This award supports the development of Cello, a new parallel adaptive mesh refinement (AMR) software framework. The purpose of Cello is to enable researchers to write multi-physics AMR applications that can harness the enormous computing power of current and future world-class high- performance computing (HPC) platforms. The distinguishing characteristic relative to existing AMR frameworks is the aggressive pursuit at the onset of extreme scalability, both in terms of software data structures and hardware parallelism. Integral to developing Cello will be developing Enzo-P, a petascale astrophysics and cosmology application built on top of the Cello framework. Enzo-P will not only help drive development of the underlying Cello framework, but it will serve as a highly scalable variant of the Enzo terascale astrophysics and cosmology community code. Both the Enzo-P science application, and the underlying independent Cello parallel AMR software framework, will be released and supported as community software.
Software sustainability will be realized under the dual support of the Laboratory for Computational Astrophysics (LCA) at the University of California San Diego, and the San Diego Supercomputer Center, organizations devoted to the long-term maintenance of---and user support for---community scientific codes and HPC cyberinfrastructure. Software self-management will be an integral component of the Cello software design, with software resilience a high priority. The Cello framework will be designed to detect hardware and software faults, identify performance and numerical issues, and dynamically reconfigure to always perform with the highest possible efficiency on currently available hardware components. Energy efficiency can be considered implicit in the underlying adaptive mesh refinement approach, which dynamically targets computational resources where they are required, and avoids expending resources where they are not. The adaptivity of AMR translates directly to energy savings. This project synthesizes the best practices of existing parallel AMR frameworks and adds several innovations that improve the quality of the mesh for various types of simulations. A hierarchical approach to parallelism and load balancing is taken while enforcing locality to the maximum while relaxing global synchronization to a minimum. This will enable the construction of AMR applications of unprecedented spatial and temporal dynamic range on tomorrow's hierarchical HPC architectures. Adaptive mesh refinement has proven to be a powerful numerical technique in a wide variety of disciplines in the pure and applied sciences and engineering. Existing frameworks will probably not be scalable to tens and hundreds of millions of cores, meaning that existing applications built on them will need to move to more scalable and fault tolerant frameworks. Cello is being built with these applications in mind. The broader impacts of this software development will come through the science and engineering applications that Cello supports, as well as novel design principles it embodies.

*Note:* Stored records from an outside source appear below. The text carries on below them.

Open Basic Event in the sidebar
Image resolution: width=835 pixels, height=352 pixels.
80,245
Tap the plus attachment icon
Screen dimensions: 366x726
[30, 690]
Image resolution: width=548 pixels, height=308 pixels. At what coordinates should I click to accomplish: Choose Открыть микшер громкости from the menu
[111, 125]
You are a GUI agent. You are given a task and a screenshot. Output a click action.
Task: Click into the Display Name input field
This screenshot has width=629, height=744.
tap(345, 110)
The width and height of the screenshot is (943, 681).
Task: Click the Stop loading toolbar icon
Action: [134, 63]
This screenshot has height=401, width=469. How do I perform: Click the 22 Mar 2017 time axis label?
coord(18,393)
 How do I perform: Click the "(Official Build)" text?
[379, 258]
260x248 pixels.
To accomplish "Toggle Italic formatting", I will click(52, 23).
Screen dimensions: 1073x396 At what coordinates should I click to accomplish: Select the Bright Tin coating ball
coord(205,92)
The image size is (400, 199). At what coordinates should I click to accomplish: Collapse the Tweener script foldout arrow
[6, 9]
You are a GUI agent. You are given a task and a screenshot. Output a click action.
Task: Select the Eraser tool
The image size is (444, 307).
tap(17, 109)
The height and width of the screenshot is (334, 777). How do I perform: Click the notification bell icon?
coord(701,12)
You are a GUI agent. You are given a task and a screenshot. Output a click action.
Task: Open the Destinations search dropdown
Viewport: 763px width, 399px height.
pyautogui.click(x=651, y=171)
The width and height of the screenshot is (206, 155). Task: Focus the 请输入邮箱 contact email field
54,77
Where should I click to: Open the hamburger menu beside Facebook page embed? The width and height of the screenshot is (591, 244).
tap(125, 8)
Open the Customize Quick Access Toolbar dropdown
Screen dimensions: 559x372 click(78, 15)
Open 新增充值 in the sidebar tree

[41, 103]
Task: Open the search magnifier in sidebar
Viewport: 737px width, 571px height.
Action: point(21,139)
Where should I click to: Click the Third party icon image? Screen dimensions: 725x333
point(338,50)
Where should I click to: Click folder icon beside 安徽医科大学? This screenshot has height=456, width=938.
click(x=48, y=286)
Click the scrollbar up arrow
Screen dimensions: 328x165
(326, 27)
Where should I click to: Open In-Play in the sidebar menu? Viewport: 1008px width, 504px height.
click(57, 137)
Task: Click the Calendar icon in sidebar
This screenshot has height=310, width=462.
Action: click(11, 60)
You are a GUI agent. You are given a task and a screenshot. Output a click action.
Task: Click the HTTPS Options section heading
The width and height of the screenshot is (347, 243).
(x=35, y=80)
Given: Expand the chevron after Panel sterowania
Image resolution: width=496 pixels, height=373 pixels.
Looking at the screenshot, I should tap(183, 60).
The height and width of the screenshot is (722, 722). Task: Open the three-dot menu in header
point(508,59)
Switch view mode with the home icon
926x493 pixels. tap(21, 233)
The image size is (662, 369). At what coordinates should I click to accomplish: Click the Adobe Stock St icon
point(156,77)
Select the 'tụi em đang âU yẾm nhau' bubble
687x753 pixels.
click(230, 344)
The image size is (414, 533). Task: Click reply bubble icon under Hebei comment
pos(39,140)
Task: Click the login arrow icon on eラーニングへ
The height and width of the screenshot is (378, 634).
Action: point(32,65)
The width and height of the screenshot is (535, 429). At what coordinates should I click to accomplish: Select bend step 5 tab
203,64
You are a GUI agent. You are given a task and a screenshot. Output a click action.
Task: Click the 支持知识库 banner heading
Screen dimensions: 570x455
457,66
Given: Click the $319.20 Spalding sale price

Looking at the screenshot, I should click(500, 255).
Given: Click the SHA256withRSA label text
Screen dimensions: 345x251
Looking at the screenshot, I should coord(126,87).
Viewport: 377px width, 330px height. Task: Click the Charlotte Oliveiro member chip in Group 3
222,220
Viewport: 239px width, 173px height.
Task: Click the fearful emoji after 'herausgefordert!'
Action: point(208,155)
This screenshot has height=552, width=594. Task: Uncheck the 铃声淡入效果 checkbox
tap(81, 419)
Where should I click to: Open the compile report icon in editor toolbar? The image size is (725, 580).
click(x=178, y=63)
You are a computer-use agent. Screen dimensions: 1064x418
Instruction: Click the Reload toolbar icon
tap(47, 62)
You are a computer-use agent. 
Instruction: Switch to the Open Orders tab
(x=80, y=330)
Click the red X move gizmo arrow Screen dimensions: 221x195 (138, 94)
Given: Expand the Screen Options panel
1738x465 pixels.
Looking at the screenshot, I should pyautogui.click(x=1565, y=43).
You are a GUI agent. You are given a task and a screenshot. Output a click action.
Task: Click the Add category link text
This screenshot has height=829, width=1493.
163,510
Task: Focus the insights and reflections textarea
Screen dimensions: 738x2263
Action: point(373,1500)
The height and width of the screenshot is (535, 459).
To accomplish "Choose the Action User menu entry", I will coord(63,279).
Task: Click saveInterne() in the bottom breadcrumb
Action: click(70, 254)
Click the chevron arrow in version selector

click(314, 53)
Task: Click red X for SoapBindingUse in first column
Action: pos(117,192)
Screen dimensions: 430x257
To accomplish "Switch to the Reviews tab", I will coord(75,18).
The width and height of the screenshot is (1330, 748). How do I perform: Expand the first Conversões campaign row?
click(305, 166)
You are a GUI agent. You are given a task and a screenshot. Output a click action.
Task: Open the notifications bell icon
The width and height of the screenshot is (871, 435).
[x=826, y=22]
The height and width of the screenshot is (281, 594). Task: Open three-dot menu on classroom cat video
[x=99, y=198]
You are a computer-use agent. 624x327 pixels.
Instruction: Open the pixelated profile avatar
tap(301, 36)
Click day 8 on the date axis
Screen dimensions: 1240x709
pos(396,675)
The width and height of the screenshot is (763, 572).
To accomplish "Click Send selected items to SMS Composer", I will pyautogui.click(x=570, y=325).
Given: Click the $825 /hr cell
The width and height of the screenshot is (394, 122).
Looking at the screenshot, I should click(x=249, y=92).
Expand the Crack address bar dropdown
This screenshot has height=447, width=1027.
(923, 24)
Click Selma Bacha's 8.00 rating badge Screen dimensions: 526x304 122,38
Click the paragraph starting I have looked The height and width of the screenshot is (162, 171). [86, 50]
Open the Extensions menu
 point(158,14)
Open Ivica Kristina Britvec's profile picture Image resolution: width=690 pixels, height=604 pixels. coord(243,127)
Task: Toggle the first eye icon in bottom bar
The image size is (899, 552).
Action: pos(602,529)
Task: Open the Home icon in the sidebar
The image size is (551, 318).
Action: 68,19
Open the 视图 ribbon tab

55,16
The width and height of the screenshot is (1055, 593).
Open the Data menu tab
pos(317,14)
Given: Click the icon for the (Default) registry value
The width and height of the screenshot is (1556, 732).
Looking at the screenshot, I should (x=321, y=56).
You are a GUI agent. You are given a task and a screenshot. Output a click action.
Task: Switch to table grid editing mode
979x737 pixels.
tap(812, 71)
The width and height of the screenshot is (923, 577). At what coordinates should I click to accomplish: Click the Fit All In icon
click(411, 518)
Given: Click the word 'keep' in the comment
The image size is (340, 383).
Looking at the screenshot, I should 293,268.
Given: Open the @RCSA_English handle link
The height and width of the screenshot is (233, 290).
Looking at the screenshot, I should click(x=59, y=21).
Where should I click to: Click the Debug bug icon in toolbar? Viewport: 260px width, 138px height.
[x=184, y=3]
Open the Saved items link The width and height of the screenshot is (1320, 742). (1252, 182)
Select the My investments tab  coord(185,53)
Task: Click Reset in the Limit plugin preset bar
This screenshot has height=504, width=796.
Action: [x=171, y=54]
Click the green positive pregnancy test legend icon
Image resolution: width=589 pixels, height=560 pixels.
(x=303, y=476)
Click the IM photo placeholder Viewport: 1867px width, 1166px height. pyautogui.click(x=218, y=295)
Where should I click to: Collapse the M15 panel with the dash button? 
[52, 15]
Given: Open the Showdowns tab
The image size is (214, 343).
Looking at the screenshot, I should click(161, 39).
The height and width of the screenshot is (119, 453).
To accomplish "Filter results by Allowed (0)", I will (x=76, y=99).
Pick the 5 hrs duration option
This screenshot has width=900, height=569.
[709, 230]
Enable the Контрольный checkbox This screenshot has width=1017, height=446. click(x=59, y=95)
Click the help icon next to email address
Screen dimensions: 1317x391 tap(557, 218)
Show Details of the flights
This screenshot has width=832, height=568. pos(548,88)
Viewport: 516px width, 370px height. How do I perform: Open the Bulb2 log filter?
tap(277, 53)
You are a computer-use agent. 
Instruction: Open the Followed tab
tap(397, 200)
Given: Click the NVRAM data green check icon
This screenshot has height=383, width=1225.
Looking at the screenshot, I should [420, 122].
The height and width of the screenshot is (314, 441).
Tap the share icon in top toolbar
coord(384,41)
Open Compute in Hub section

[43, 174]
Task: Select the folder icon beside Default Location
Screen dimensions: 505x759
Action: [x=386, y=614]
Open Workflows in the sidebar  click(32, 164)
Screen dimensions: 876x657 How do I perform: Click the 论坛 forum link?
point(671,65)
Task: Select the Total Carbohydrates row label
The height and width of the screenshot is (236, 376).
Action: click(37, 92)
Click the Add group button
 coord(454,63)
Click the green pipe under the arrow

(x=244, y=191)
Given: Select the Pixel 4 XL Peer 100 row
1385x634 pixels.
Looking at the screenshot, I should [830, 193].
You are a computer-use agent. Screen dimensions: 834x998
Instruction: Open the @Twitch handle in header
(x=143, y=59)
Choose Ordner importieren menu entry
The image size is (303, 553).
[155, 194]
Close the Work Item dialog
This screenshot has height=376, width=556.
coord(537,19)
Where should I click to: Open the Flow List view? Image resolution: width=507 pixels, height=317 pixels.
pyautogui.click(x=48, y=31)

The purpose of the grant was to develop new scientific software capable of simulating complex astrophysical and cosmological phenomena on the current high end of supercomputers--so called petascale computers. Such supercomputers have more than a hundred thousand processers. Existing simulation software must be rewritten from scratch to run on such systems. A key requirement is called parallel scalability, meaning that the computation must run efficiently on this many processors, or more. The next generation of supercomputers will have as many as 100 million processors. We designed, implemented, and tested the Enzo-P/Cello software with this goal in mind. We did this in two pieces: the Cello software infrastructure, which implements the most scalable algorithm known for hierarchical adaptive meshing--essential for astrophysical and cosmological applications, and the Enzo-P application software, which solves the relevant physics equations building on the Cello infrastructure. Both codes use object-oriented design methods for scalability, readibility, supportability, and extensibility. Parallel computing is provided by interfacing Cello to the CHARM++ parallel objects system developed by the Parallel Computing Laboratory at the University of Illinois. We have proved the potential of this new software by running scalability tests on the NCSA Blue Waters Sustained Petaflop supercomputer at the U. Illinois. We avhieved almost perfect scaling on a fully adaptive gas dynamics simulation on 64,000 processor cores, which is as far as we have pushed it. This simulaiton would have been completely impossible with our non-petascale version of the Enzo code. Cello and Enzo-P have been released to the public as open source software. Cello is a completely general purpose adaptive mesh infrastructure software library; it can be adopted by other application communities for their needs. The Enzo-P/Cello combination provides new capabilities to a large and already existing developer/user community for the non-petascale version of the Enzo code. A key outcome of this project was the successful award of a follow-on NSF grant to work with the existing Enzo developer/user community to expand the capabilities of the Enzo-P/Cello code base. This will allow the community to attack previously intractable problems like the formation of star and galaxy clusters.